● **THE PROBLEM**:
If a line in the material below has the word "agent", copy it.
Start of RECORDED DATA
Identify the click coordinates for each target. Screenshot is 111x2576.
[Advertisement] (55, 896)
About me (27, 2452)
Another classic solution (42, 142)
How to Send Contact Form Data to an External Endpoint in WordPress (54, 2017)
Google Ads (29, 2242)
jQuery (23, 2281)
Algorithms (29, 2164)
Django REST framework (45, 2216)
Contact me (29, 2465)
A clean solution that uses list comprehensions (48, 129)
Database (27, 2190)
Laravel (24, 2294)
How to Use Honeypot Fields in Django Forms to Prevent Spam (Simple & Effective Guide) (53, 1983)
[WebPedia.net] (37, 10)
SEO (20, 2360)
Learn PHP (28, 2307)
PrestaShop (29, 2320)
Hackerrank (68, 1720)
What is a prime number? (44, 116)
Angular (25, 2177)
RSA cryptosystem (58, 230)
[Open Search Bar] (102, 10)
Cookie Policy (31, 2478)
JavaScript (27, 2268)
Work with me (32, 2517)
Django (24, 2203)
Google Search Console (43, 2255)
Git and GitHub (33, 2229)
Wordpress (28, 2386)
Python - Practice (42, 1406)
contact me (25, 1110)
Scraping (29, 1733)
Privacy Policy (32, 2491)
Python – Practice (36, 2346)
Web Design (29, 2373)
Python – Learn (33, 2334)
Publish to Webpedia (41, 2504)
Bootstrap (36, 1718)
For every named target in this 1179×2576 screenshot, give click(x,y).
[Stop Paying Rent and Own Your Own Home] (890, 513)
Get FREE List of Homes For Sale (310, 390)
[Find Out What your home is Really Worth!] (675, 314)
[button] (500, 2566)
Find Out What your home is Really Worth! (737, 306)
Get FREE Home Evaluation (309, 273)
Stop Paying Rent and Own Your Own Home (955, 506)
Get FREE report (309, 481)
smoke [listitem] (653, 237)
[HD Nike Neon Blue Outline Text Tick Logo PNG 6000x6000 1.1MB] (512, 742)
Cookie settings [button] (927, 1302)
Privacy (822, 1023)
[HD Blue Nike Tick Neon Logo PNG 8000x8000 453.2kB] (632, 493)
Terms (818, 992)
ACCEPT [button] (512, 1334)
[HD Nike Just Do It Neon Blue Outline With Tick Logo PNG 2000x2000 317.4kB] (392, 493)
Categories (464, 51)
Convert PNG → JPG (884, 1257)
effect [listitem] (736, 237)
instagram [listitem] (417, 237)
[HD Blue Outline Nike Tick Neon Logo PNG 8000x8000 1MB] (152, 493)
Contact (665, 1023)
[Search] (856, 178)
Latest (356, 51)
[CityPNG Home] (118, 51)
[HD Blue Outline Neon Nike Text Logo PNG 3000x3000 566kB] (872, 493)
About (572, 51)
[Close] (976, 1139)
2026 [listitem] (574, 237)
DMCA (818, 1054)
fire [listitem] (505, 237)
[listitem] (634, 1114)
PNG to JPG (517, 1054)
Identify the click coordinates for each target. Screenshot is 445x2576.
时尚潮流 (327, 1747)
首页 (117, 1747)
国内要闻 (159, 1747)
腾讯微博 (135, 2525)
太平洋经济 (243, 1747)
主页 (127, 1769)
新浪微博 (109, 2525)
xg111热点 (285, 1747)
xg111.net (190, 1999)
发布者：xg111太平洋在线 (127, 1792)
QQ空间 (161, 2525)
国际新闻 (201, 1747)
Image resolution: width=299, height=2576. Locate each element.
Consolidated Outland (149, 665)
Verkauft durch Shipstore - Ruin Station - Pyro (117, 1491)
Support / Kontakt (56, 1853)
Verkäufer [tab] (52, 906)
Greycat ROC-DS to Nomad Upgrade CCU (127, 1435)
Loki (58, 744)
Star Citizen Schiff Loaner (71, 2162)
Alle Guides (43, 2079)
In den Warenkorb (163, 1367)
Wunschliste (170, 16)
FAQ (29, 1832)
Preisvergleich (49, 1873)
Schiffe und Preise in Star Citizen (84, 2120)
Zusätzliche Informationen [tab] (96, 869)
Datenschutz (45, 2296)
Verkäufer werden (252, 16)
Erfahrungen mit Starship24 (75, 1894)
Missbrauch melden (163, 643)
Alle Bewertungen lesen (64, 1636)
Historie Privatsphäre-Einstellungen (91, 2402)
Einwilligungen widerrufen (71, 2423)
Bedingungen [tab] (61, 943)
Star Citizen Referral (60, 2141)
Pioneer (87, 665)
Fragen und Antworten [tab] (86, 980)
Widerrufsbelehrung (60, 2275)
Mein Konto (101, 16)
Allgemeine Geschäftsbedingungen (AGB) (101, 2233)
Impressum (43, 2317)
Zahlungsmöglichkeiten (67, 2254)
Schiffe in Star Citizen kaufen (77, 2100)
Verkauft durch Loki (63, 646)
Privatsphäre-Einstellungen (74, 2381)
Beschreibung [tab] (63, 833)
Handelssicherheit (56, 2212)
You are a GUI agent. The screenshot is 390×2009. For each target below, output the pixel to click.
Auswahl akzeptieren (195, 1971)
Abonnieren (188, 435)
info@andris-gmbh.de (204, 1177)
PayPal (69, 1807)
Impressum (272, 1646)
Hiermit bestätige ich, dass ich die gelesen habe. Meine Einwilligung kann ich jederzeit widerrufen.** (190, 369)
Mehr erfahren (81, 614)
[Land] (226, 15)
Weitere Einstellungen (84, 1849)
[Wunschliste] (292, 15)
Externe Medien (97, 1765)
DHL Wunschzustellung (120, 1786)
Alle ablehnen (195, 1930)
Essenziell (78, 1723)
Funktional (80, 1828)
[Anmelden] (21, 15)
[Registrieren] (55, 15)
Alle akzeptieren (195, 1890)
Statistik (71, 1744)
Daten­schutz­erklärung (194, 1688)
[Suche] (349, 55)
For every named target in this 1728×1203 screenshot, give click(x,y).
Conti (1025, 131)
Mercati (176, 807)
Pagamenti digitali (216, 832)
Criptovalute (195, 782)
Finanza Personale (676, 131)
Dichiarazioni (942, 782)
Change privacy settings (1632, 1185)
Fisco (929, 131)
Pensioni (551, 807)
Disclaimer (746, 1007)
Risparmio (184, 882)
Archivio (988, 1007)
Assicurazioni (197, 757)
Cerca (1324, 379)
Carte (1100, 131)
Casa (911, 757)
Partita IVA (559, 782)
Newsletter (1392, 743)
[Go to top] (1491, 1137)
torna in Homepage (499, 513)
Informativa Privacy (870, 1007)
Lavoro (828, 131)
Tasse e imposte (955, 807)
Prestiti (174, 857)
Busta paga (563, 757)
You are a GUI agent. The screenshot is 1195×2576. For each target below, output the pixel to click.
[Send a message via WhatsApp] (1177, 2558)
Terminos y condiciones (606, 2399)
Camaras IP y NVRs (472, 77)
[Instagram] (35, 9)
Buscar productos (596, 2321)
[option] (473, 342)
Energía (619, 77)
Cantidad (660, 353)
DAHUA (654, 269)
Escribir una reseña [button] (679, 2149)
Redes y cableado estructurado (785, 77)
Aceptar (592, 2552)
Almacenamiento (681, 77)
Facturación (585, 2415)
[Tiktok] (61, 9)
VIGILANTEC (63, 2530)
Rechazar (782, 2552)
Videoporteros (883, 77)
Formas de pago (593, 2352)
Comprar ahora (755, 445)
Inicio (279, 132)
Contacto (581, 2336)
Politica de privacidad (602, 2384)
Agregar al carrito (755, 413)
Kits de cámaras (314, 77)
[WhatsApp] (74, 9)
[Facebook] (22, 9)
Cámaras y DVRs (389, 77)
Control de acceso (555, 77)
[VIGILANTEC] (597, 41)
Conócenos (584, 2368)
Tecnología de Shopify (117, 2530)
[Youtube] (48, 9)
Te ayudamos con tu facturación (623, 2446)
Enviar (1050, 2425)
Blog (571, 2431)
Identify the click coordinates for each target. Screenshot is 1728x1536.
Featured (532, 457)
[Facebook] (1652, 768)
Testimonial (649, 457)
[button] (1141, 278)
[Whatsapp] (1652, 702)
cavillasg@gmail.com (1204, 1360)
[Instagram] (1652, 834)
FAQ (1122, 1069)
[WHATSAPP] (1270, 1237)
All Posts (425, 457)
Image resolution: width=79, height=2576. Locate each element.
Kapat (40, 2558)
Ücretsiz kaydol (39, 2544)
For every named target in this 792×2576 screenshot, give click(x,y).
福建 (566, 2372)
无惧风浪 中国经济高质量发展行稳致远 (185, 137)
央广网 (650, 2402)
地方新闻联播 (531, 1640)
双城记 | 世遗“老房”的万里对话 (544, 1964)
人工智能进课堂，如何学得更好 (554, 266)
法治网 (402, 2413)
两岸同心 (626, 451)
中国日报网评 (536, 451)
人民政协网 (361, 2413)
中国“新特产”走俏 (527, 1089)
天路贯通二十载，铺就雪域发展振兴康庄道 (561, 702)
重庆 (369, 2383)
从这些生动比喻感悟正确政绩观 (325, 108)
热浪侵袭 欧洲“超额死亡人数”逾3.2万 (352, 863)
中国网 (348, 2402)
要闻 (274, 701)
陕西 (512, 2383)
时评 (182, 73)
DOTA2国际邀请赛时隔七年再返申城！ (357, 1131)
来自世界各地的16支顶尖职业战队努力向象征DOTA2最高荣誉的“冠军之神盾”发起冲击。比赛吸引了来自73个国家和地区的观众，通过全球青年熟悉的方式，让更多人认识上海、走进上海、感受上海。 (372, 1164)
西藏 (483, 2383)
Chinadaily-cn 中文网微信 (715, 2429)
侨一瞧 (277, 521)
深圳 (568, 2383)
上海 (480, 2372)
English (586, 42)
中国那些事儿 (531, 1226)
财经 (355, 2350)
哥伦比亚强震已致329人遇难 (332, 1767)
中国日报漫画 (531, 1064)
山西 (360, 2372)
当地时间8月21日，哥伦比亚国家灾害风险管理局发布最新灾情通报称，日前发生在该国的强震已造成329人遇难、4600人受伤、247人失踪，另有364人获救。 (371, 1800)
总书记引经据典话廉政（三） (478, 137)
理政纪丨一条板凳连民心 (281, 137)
End of RECORDED DATA
● **SOLUTION TO THIS EXERCISE**:
You are a GUI agent. The screenshot is 390×2009. For each target below, output the pixel to click.
You are a GUI agent. The screenshot is 1195×2576. For each target below, output the pixel to click.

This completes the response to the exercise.